Another type of hypoxia-targeting drugs applied during radiotherapy are bioreductive drugs. These are agents which were relatively nontoxic to cells under normal oxygenated conditions, but when reduced showed to be more cytotoxic under hypoxia (Hall and Roizin-Towle 1975). This led to the development of various types of such bioreductive drugs that preferentially killed the radiation-resistant hypoxic tumor cell population. These drugs can be divided into three major groups: the quinones, nitroaromatics, and N-oxides (McKeown et al. 2007) .

Among the quinones, the prototype bioreductive drug is mitomycin C (MMC), which has been used for many years in patients as a chemoradiosensitizer. It is activated by bioreduction to form products that cross-link DNA (Kennedy et al. 1980). In two randomized clinical trials in patients with squamous cell carcinoma of the head and neck, MMC improved radiation-induced local tumor control without any enhancement of radiation reactions in normal tissues (Weissberg et al. 1989; Haffty et al. 1993). However, in two other trials no major influence on response or survival was seen (Dobrowsky et al. 1995; Grau et al. 2003). This lack of response may be because the drug was only given once during the radiation schedule. Further, preclinical data show little differential between aerobic and hypoxic cell killing (Stratford and Stephens 1989; Hall 1994).

More efficient quinones such as porfiromycin and apaziquone (EO9) have been developed (McKeown et al. 2007). EO9 has only gone through phase I/II testing and back to the laboratory (Phillips et al. 2012), while porfiromycin was included in a prospective randomized trial in combination with radiation therapy in head and neck cancer but was found to be no better than MMC (Haffty et al. 2005) .

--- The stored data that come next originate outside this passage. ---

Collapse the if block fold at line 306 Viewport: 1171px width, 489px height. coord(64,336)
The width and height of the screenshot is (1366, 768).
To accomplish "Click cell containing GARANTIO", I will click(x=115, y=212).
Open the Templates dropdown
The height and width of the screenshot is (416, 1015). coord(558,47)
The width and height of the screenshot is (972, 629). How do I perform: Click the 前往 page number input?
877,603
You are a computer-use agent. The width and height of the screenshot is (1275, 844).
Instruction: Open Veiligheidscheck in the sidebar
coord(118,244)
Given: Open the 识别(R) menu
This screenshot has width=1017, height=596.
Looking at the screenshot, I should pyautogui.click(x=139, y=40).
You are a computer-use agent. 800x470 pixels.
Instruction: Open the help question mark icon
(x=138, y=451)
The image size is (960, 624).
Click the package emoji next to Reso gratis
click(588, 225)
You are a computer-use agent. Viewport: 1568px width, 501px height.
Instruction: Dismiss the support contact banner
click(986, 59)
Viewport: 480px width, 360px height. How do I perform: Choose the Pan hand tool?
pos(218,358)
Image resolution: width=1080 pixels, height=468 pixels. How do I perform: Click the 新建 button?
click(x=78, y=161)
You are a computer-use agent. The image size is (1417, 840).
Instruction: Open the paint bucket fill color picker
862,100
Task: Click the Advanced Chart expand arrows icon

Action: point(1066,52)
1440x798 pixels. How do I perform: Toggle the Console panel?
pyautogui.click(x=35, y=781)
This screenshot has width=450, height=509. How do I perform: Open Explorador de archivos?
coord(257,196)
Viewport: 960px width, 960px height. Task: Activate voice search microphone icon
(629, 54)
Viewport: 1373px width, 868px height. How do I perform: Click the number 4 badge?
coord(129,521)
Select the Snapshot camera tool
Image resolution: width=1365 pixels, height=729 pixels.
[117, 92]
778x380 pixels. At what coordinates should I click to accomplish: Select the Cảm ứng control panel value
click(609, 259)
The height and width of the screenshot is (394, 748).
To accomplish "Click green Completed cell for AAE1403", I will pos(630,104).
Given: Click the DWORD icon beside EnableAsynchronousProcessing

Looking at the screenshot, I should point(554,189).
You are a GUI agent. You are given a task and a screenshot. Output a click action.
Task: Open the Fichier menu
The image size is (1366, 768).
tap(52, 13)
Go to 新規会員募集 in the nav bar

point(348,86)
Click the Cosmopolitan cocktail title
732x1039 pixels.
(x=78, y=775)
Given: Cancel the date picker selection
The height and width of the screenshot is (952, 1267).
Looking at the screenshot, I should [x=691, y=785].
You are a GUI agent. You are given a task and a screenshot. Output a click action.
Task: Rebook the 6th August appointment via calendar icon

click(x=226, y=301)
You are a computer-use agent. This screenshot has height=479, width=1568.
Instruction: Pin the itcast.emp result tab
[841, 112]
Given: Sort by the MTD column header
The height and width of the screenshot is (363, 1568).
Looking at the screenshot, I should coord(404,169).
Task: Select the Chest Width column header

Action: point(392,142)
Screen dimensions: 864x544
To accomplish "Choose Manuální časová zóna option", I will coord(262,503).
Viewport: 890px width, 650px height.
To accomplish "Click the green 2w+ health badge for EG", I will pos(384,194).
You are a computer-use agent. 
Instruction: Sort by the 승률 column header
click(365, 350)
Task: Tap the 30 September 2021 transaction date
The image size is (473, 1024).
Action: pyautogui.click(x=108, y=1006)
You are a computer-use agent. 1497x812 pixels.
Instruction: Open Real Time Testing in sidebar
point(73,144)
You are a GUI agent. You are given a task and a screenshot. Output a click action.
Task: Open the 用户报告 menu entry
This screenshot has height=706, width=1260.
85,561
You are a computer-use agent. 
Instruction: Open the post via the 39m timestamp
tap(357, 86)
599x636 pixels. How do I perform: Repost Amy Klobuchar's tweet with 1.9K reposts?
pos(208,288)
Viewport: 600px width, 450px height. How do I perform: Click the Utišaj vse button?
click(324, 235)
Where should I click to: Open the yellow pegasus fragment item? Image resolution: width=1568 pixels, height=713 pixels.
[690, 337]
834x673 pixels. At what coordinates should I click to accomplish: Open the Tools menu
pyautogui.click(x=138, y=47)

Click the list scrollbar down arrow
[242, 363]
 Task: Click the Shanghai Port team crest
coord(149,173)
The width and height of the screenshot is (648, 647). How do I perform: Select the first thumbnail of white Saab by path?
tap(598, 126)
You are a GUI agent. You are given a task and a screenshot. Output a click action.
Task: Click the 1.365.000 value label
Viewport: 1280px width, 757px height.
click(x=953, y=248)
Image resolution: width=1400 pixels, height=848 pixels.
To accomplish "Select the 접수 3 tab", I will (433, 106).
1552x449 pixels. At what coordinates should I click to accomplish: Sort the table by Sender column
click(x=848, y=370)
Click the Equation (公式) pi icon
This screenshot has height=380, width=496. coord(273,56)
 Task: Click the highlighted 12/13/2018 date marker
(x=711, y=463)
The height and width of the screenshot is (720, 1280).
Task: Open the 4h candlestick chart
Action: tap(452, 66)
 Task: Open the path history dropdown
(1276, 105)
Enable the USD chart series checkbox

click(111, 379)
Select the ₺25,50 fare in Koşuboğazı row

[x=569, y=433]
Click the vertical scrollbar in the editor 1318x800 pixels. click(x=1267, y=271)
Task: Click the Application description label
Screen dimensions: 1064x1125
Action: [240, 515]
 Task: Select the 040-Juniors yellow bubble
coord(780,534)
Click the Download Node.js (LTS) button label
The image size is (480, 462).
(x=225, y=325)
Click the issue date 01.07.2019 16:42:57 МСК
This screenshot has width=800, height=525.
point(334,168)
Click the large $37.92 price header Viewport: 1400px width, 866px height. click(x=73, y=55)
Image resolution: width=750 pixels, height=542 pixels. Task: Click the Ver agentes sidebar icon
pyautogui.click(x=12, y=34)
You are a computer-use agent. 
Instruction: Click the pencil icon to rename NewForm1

Numerous efforts were made to find other nitroimidazole radiosensitizers that were effective as hypoxic cell cytotoxins. Along that line RSU 1069 was developed. This compound has the classic 2-nitroimidazole radiosensitizing properties, but an aziridine ring at the terminal end of the chain giving the molecule substantial potency as a hypoxic cell cytotoxin. Although the drug was found to have substantial activity in hypoxic cells in vitro and in vivo (Stratford et al. 1986), large animal studies indicated dose-limiting gastrointestinal toxicity. A less toxic prodrug, RB 6145, which is reduced to RSU 1069 in vivo, also showed potent antitumor activity in experimental systems but was dropped when toxicity studies revealed that it induced blindness in dogs. Other nitroaromatic compounds are in the pipeline, including NLCQ-1, CB1954, SN-23862, and PR-104 (McKeown et al. 2007) .

A more promising group of bioreductive drugs is the organic nitroxides, of which the benzotriazene di-N-oxide, tirapazamine, is the lead compound. The parent moiety shows limited toxicity towards aerobic cells but after reduction under hypoxic conditions, a product is formed which has been shown to be highly toxic to cells in vitro and can substantially enhance radiation damage in tumors in vivo (Zeman et al. 1988). Most clinical studies have involved combining tirapazamine with chemotherapy, although there have been a few trials with radiation + chemotherapy (McKeown et al. 2007). The results from the phase II trials generally showed promise, but in the few randomized trials that have been completed the results have been somewhat disappointing. Other N-oxides currently under development include chlorambucil N-oxide and AQ4N (banoxantrone), the latter being combined with radiation in a number of phase II trials (McKeown et al. 2007).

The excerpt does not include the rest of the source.